Limited duty for non-German companies to file for insolvency in Germany
The Draft Act extends the existing duty to file a petition for the opening of insolvency proceedings if the company is overindebted or illiquid. While currently this duty only applies to directors of companies incorporated under German law, under the Draft Act, any kind of corporation and partnership will be affected, as long as they do not have an individual as a general partner.In principle, the Draft Act now also provides a duty for non-German companies, their directors and – vicariously – their shareholders, to file for insolvency not later than three weeks from the occurrence of overindebtedness or illiquidity.
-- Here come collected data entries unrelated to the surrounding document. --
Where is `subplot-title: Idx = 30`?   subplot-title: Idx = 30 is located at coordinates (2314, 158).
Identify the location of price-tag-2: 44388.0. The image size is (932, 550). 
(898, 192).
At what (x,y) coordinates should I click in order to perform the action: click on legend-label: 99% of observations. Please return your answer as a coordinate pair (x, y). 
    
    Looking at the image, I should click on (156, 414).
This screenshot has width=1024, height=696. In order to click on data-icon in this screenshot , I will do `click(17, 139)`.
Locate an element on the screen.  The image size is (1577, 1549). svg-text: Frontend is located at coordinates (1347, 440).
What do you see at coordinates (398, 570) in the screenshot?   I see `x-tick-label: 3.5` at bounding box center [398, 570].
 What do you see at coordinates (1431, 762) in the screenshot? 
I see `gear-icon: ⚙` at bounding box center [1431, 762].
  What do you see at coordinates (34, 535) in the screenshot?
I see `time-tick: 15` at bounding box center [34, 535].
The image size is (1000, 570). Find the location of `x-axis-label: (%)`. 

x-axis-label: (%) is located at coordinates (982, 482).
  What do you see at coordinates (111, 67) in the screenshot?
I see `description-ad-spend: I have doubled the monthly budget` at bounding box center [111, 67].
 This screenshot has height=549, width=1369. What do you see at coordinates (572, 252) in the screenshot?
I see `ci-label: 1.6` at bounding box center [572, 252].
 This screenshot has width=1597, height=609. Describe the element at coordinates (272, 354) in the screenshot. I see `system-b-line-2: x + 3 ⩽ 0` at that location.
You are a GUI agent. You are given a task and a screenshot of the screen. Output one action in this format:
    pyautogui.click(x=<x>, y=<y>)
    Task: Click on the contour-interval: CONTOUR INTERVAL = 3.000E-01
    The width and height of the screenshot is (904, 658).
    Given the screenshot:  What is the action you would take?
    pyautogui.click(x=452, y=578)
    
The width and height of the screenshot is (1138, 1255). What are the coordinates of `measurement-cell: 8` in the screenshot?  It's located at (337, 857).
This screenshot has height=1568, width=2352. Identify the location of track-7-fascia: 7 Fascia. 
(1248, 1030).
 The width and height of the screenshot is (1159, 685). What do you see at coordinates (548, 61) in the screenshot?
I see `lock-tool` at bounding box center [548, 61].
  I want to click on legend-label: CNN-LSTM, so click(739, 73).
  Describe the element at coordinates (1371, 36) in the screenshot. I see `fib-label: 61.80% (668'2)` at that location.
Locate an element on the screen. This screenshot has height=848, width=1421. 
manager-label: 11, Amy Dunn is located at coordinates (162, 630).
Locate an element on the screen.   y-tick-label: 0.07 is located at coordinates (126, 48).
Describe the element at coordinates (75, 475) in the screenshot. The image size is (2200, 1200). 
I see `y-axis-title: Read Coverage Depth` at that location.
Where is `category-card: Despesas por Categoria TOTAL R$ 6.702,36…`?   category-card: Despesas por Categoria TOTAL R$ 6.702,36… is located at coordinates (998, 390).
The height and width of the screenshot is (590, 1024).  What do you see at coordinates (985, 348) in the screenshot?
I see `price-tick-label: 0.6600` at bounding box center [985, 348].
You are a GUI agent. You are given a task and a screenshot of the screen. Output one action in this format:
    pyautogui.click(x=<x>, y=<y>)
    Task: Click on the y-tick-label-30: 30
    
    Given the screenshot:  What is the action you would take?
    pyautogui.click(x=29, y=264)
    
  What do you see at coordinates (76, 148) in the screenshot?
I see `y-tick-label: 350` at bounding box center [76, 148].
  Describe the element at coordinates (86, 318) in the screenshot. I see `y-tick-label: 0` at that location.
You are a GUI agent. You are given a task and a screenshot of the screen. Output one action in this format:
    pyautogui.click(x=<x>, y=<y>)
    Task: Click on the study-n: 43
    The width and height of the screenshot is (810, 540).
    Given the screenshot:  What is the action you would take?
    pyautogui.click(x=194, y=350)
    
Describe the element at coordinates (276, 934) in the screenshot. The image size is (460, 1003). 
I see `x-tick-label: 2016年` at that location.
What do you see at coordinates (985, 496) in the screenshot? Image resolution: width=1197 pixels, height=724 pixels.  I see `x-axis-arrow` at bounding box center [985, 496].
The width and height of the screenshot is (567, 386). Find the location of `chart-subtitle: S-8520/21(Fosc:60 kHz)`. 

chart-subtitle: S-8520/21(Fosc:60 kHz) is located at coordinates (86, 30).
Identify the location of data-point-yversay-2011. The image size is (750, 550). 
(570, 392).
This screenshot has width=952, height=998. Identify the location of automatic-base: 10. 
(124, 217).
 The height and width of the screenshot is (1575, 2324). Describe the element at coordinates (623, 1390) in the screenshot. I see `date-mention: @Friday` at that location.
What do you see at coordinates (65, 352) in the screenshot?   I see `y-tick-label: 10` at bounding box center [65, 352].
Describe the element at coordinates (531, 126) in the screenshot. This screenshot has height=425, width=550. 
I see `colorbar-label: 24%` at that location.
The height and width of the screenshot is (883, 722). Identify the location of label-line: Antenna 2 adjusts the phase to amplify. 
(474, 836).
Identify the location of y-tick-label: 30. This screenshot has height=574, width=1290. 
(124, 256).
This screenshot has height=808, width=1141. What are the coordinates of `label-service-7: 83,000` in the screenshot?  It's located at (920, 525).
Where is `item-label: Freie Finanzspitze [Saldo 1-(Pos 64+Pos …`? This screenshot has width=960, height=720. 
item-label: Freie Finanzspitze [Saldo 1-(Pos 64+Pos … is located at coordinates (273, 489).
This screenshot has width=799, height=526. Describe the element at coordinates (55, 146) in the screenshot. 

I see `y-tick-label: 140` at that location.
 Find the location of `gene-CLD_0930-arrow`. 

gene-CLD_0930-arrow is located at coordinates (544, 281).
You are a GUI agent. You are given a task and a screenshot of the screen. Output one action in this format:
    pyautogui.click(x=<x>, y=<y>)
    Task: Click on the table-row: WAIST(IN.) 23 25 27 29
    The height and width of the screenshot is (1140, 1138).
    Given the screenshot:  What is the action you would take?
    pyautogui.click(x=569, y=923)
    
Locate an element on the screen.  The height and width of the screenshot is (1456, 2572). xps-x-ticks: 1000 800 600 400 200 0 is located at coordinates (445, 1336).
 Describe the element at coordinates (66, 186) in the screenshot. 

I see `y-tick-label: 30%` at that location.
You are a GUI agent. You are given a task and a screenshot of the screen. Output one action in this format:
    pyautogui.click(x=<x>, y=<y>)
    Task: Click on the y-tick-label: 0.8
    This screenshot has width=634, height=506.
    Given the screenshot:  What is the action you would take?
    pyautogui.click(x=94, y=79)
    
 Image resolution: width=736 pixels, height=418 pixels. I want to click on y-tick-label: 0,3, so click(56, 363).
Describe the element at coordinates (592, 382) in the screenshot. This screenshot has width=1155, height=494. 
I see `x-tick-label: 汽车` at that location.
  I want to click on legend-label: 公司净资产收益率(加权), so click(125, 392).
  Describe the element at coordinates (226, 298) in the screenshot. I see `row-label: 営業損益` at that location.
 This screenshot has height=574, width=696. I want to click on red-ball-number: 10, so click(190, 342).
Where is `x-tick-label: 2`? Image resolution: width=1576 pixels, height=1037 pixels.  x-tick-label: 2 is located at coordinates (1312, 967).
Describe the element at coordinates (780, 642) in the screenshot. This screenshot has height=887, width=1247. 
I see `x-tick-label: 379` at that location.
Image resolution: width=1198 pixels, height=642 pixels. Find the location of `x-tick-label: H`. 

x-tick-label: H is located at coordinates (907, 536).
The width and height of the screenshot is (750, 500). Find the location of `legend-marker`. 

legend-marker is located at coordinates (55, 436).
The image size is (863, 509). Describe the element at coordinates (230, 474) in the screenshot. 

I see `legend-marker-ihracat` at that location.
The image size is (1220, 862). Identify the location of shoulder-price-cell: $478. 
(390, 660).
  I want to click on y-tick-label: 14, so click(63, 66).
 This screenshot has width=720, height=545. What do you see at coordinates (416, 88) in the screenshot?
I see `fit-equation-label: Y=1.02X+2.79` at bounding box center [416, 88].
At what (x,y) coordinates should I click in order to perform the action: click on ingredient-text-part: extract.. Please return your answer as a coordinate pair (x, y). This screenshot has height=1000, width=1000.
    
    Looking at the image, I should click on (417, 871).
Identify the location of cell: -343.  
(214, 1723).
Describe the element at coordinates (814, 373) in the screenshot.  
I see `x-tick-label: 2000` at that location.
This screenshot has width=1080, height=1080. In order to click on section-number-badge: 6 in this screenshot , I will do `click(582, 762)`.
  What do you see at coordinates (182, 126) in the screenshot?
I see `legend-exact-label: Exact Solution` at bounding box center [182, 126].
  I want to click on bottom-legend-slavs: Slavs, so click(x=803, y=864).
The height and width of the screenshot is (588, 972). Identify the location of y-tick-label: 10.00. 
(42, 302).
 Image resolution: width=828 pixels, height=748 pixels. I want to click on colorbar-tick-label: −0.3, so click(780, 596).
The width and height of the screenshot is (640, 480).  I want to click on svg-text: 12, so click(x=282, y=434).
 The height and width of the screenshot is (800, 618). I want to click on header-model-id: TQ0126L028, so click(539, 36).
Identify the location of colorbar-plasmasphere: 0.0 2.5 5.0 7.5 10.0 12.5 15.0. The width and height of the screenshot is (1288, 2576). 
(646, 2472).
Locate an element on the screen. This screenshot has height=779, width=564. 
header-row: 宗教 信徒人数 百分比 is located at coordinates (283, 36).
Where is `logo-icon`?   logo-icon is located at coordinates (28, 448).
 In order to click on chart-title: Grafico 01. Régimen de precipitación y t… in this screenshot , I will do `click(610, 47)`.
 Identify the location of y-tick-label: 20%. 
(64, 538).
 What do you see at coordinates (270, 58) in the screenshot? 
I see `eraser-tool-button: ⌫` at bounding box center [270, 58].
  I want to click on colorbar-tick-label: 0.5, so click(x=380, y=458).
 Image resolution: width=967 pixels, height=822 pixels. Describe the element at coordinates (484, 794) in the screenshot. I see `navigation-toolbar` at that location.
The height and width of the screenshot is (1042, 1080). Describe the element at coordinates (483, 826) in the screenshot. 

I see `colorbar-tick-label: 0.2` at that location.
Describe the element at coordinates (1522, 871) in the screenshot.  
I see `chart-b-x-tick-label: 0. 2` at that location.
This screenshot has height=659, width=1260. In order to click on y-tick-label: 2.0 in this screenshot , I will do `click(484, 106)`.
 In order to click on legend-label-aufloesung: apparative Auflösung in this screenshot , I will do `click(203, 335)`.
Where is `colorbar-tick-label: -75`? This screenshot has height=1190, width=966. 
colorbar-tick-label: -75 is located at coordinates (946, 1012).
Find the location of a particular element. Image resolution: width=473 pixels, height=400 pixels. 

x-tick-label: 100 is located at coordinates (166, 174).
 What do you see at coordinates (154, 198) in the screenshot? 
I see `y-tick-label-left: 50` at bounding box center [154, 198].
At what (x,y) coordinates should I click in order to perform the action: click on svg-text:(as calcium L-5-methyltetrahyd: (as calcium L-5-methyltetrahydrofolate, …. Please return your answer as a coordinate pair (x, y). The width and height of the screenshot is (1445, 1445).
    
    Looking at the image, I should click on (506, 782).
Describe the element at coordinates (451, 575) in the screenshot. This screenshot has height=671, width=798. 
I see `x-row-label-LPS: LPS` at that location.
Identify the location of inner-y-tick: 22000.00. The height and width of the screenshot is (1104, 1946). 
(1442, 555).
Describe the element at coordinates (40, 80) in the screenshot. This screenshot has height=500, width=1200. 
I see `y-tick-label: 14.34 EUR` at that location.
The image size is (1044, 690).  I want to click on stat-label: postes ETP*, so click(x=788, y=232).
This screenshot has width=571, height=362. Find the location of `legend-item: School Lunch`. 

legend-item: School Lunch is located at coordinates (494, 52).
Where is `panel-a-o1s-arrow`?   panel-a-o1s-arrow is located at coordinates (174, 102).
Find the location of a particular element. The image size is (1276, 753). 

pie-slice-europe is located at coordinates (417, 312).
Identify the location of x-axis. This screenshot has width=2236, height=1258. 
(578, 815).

But, contrary to the view of several publications, the Draft Act does not provide such duty for non-German companies which do not possess assets in the territory of Germany.
In fact, one has to distinguish between non-German companies, whose centre of main interest (‘COMI’) is located outside Germany but within the territory of the European Union, primarily the territory of the Council Regulation (EC) No 1346/2000 on insolvency proceedings (hereinafter ‘EIR’; EIR excluding Denmark), and companies established outside the European Union. This consideration is important as EU companies are only affected by the Draft Act if they possess an establishment within the territory of Germany. By the wording of the Draft Act, the duty for non-EU companies to file for insolvency is already imposed if they have assets in Germany, since the German international insolvency law (for non-EU companies) provides for commencement of secondary proceedings in Germany only if the company has assets – as opposed to an establishment – in Germany.
In this respect, however, the wording conflicts with the legislative history and reasoning. According to this, non-German companies shall only be subject to such duty if the COMI is located in Germany and German insolvency law is applicable. Hence, during the legislative procedure, a clarification of the wording is due. Non-German companies with neither an establishment nor assets within Germany are not affected in any circumstances. This notion ostensibly conflicts with both the wording and the legislative history.